:: WHAT YOU NEED TO DO ::
Please rewrite the lines from the line with "Task: Open the Analytics pane magnifier icon" up to and including the line with "This screenshot has width=478, height=420." as a Markdown table with the columns Row and Line, leaving out any blank lines.

=== INPUT RECORDS ===

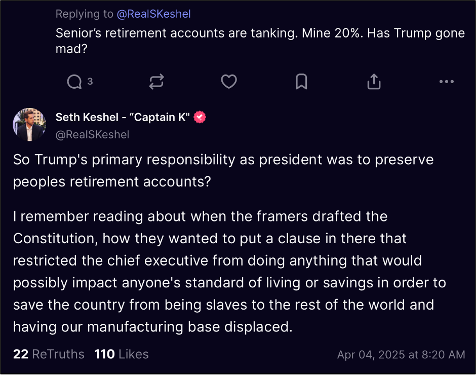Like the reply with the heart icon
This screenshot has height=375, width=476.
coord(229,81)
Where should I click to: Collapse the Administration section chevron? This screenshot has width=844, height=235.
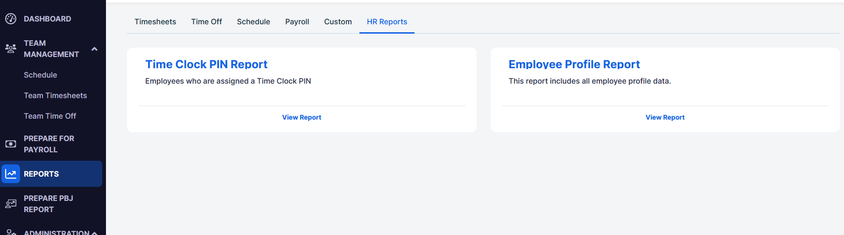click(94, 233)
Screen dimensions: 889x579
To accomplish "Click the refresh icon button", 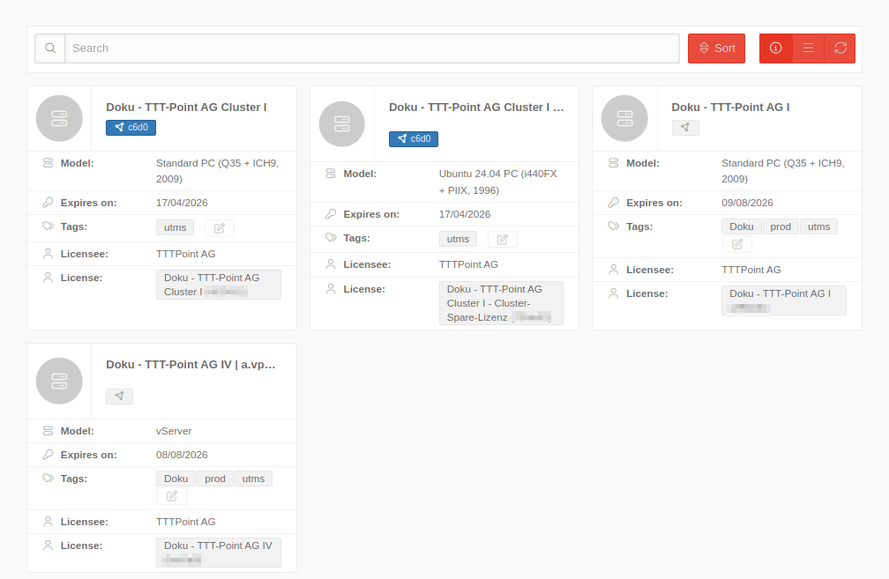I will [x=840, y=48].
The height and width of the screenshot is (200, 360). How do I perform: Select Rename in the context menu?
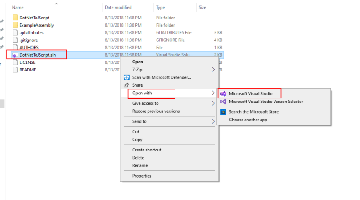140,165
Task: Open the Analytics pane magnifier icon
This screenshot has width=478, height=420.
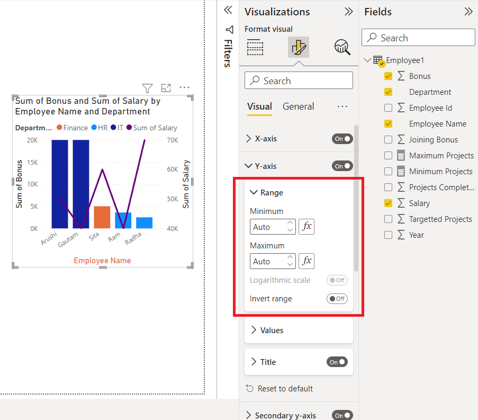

===
=== INPUT RECORDS ===

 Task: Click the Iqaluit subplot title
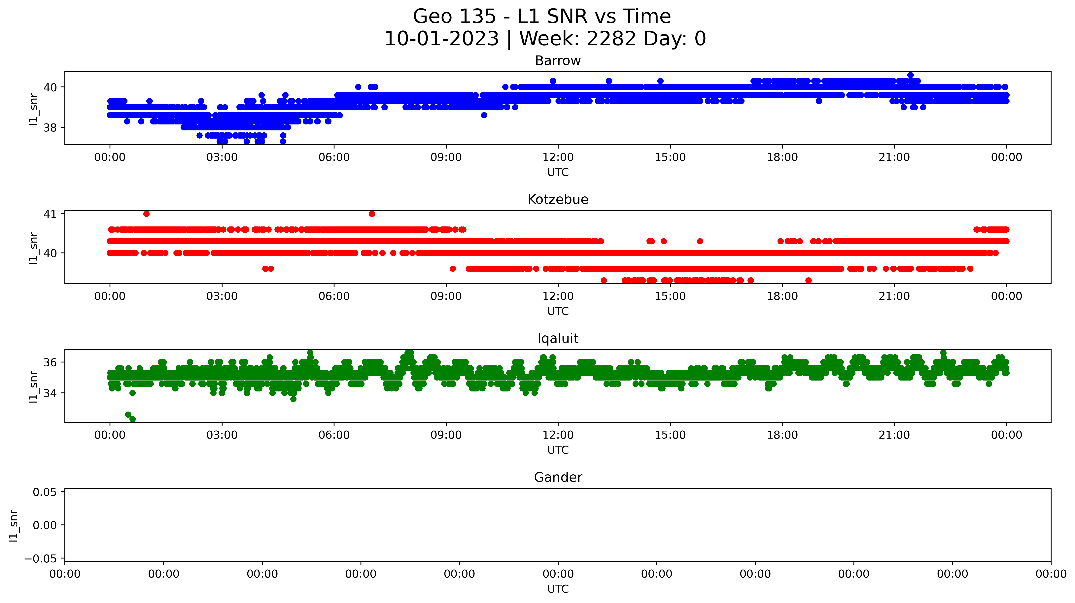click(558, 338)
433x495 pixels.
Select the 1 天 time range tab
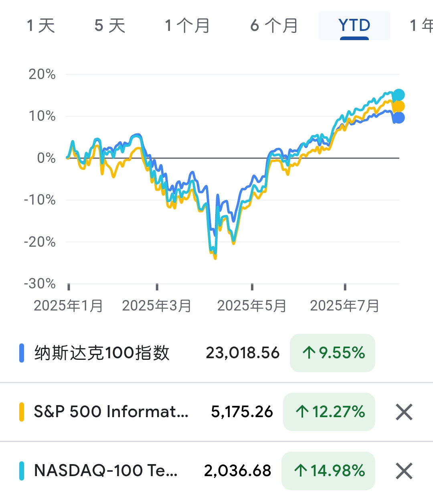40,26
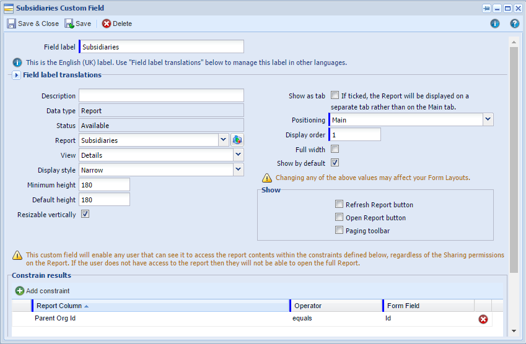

===
=== INPUT RECORDS ===

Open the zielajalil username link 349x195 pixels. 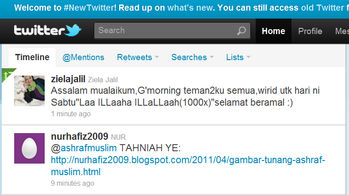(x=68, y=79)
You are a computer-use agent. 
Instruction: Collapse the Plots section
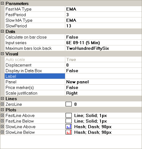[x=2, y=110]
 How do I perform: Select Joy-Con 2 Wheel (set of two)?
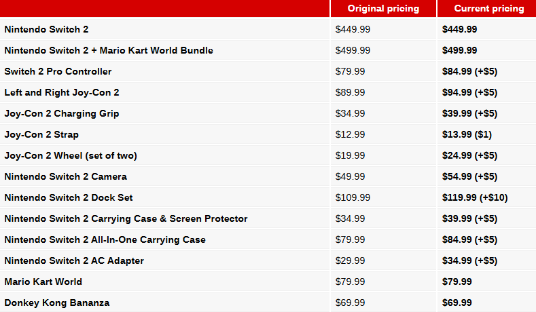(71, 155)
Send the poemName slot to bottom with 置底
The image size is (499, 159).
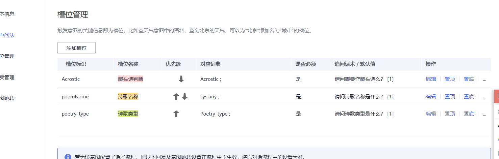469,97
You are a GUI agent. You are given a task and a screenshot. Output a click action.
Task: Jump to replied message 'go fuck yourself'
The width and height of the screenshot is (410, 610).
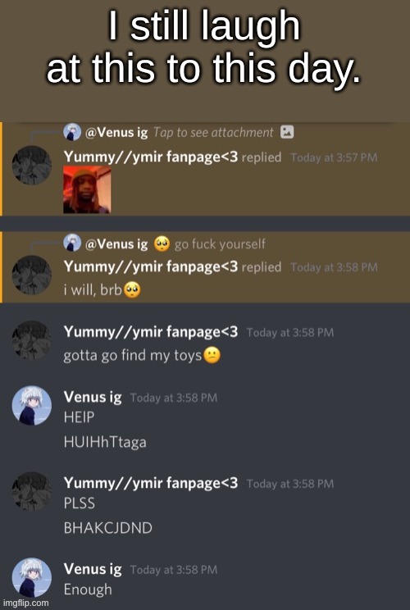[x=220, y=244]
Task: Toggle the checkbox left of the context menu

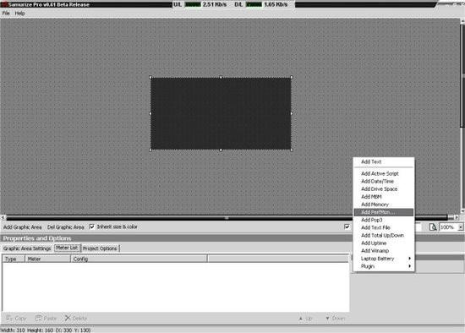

===

:: EXERCISE RESPONSE ::
| Row | Line |
|---|---|
| 1 | Task: Open the Analytics pane magnifier icon |
| 2 | This screenshot has width=478, height=420. |